■ HOW TO COMPLETE THIS TASK
Filter this data down to the lines that hold "search", and copy them.

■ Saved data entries
Start of Block

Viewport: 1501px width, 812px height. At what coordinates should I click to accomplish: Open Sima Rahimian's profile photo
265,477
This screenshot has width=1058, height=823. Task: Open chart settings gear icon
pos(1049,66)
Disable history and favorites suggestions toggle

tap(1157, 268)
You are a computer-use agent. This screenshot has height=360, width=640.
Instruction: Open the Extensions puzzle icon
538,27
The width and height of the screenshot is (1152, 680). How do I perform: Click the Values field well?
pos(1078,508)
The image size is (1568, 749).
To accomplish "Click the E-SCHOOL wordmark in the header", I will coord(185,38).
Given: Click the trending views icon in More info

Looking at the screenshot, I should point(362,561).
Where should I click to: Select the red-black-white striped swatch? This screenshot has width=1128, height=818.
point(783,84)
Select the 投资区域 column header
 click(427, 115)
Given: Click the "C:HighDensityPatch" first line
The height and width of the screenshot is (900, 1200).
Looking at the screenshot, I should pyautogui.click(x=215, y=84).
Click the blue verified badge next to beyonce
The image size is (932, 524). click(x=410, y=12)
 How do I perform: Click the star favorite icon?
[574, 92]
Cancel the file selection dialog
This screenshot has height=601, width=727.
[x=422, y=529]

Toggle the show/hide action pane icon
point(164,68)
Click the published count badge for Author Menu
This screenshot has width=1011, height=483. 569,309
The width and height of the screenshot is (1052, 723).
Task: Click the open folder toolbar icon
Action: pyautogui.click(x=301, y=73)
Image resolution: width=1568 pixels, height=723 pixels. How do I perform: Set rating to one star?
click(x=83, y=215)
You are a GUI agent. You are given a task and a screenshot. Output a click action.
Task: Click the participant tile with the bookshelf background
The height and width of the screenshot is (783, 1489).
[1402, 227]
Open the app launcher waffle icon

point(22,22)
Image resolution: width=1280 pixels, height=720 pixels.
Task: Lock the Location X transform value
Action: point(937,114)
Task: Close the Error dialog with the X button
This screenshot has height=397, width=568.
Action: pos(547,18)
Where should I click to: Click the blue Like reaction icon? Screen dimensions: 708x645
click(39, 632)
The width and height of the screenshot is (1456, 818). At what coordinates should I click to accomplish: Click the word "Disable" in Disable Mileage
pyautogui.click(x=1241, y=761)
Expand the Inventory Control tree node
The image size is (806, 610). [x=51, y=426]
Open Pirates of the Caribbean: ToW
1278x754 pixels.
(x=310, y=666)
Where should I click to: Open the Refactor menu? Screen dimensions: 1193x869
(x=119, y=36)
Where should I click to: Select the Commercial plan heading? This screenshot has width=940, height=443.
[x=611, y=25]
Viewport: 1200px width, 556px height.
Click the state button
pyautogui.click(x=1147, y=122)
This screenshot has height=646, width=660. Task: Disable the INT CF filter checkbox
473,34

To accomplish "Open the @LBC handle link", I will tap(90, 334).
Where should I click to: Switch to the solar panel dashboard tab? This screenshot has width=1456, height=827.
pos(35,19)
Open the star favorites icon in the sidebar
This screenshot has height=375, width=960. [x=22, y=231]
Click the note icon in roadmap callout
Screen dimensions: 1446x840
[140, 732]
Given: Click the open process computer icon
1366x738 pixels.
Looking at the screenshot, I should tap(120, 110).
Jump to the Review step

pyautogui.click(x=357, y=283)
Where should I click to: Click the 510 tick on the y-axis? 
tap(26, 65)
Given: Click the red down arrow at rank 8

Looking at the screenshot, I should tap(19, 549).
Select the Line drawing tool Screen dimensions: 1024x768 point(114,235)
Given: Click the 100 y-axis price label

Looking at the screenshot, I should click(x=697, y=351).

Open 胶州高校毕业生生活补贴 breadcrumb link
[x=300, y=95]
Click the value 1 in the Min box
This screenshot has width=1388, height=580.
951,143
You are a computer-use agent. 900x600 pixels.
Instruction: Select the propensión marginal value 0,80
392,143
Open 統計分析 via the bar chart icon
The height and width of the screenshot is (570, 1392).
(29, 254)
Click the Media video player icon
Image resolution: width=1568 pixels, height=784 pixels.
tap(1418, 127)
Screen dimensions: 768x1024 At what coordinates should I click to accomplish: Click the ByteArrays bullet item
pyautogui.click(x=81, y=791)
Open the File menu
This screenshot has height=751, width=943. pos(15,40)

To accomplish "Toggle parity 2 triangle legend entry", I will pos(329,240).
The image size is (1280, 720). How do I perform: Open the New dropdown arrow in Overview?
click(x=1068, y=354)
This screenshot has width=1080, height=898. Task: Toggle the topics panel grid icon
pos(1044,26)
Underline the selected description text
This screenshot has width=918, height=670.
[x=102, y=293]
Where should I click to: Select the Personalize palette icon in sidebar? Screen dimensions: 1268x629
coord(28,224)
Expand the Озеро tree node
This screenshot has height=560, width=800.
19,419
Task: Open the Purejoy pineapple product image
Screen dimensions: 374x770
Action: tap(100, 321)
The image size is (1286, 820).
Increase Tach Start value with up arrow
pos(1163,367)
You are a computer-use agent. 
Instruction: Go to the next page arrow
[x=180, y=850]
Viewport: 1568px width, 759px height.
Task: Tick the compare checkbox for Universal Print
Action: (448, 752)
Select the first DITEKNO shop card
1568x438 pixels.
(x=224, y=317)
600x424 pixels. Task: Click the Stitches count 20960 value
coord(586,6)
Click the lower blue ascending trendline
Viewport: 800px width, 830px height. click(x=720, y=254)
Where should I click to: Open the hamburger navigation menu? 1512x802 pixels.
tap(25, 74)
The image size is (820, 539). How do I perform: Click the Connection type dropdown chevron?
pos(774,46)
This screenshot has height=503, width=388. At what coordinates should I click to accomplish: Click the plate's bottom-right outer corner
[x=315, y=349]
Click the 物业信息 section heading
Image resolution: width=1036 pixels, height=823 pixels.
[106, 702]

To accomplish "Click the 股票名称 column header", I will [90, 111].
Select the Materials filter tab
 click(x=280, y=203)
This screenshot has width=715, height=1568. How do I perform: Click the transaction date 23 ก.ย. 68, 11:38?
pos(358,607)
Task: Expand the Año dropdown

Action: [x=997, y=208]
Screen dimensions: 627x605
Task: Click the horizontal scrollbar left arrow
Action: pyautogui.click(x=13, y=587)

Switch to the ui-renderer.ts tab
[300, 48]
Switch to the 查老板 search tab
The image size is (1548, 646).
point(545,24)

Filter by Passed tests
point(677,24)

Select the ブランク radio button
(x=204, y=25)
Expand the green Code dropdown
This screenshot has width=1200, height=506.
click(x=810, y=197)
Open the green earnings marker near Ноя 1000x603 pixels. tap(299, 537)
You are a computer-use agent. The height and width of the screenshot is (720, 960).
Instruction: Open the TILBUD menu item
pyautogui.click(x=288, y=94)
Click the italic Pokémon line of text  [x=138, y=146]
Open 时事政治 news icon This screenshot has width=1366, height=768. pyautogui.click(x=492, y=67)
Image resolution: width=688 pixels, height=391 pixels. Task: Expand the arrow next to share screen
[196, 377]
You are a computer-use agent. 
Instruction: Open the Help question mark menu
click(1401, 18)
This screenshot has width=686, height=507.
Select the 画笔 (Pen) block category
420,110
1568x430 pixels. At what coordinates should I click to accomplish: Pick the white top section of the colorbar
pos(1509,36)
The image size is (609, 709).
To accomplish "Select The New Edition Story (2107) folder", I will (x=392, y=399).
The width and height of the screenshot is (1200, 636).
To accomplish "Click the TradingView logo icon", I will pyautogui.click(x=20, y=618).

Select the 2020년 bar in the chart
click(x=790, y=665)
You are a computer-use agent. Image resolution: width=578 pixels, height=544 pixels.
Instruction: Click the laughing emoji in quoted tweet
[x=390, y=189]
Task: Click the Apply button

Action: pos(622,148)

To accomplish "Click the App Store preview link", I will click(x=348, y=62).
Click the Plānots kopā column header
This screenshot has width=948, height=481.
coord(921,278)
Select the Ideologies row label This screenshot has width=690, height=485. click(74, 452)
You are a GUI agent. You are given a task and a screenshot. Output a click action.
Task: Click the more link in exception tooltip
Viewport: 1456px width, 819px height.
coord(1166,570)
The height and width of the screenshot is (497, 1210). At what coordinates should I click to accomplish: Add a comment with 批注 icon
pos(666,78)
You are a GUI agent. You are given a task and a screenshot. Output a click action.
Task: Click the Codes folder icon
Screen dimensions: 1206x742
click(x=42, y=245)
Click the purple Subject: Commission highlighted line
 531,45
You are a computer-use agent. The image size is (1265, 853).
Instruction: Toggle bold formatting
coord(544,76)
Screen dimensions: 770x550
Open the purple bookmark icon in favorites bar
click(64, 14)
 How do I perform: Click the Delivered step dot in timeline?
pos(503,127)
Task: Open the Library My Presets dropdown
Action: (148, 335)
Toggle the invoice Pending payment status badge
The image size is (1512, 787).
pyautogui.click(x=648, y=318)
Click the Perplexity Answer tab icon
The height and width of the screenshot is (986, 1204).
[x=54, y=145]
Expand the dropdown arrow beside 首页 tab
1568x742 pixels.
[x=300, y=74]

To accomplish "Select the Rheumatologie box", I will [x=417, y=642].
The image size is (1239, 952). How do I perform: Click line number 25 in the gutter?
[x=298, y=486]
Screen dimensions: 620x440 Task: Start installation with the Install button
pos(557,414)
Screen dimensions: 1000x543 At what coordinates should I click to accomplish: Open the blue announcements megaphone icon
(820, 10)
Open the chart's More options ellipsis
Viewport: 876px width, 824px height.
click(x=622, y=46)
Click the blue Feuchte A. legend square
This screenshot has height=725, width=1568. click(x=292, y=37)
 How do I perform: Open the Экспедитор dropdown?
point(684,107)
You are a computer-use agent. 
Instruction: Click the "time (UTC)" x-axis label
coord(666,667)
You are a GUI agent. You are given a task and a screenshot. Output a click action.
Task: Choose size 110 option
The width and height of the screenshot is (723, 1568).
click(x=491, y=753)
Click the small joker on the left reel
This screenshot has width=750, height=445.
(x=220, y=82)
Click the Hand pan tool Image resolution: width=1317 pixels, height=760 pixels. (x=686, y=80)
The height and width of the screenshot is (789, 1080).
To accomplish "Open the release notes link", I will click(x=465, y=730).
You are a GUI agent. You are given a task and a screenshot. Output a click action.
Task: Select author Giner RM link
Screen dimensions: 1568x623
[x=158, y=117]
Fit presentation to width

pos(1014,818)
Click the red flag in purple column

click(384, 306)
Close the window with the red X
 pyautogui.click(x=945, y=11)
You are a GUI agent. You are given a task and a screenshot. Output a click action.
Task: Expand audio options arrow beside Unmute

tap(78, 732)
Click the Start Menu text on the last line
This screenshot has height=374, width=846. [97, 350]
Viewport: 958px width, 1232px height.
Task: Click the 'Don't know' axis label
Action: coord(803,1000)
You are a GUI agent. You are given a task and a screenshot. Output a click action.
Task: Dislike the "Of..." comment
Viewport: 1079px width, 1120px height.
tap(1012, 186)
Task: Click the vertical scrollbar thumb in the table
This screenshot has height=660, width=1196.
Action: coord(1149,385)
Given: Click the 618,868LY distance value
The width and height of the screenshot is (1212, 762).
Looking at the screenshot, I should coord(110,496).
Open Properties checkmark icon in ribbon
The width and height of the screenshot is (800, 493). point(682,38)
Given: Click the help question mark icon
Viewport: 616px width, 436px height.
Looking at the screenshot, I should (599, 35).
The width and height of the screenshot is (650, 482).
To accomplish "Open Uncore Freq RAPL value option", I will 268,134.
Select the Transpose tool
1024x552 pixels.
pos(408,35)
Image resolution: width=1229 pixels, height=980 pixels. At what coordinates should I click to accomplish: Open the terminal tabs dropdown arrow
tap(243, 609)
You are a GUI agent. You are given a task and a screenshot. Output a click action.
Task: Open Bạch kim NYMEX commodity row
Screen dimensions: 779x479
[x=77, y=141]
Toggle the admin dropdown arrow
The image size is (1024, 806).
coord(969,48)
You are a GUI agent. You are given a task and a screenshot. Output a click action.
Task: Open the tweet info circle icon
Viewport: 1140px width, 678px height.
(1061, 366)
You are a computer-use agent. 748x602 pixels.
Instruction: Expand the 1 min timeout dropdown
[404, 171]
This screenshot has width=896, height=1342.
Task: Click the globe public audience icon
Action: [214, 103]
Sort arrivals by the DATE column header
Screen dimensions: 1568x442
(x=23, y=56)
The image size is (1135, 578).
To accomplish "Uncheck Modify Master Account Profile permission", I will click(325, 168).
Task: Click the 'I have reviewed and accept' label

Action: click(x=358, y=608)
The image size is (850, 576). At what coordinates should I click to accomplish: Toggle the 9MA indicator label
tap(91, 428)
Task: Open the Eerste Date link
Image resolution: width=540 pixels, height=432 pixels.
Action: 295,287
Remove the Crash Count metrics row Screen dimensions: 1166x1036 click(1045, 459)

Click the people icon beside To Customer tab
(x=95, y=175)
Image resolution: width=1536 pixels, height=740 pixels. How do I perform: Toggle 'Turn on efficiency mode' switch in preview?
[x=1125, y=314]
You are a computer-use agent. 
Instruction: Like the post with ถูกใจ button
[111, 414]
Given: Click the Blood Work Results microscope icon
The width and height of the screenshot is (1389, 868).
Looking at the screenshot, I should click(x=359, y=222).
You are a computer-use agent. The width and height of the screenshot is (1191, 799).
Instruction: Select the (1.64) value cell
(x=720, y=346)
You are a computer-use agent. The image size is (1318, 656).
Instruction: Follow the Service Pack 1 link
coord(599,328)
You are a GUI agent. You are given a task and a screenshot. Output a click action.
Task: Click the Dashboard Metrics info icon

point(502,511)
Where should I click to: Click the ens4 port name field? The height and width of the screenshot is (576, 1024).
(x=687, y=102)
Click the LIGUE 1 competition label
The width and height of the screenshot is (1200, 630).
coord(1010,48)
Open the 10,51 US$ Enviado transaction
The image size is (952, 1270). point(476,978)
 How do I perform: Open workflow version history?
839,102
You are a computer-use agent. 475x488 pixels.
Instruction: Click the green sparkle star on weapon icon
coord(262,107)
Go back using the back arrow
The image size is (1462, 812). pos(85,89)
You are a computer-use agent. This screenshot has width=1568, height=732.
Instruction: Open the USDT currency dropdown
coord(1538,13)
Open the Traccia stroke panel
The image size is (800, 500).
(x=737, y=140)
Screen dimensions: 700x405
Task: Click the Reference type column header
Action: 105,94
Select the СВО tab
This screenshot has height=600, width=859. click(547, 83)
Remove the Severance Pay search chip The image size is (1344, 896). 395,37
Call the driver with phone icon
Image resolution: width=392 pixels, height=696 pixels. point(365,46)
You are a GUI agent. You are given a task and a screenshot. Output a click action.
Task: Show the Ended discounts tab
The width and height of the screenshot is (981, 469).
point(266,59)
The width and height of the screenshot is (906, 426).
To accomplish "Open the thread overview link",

End of Block

■ RESPONSE TO THIS EXERCISE
Switch to the 查老板 search tab
Remove the Severance Pay search chip The image size is (1344, 896). 395,37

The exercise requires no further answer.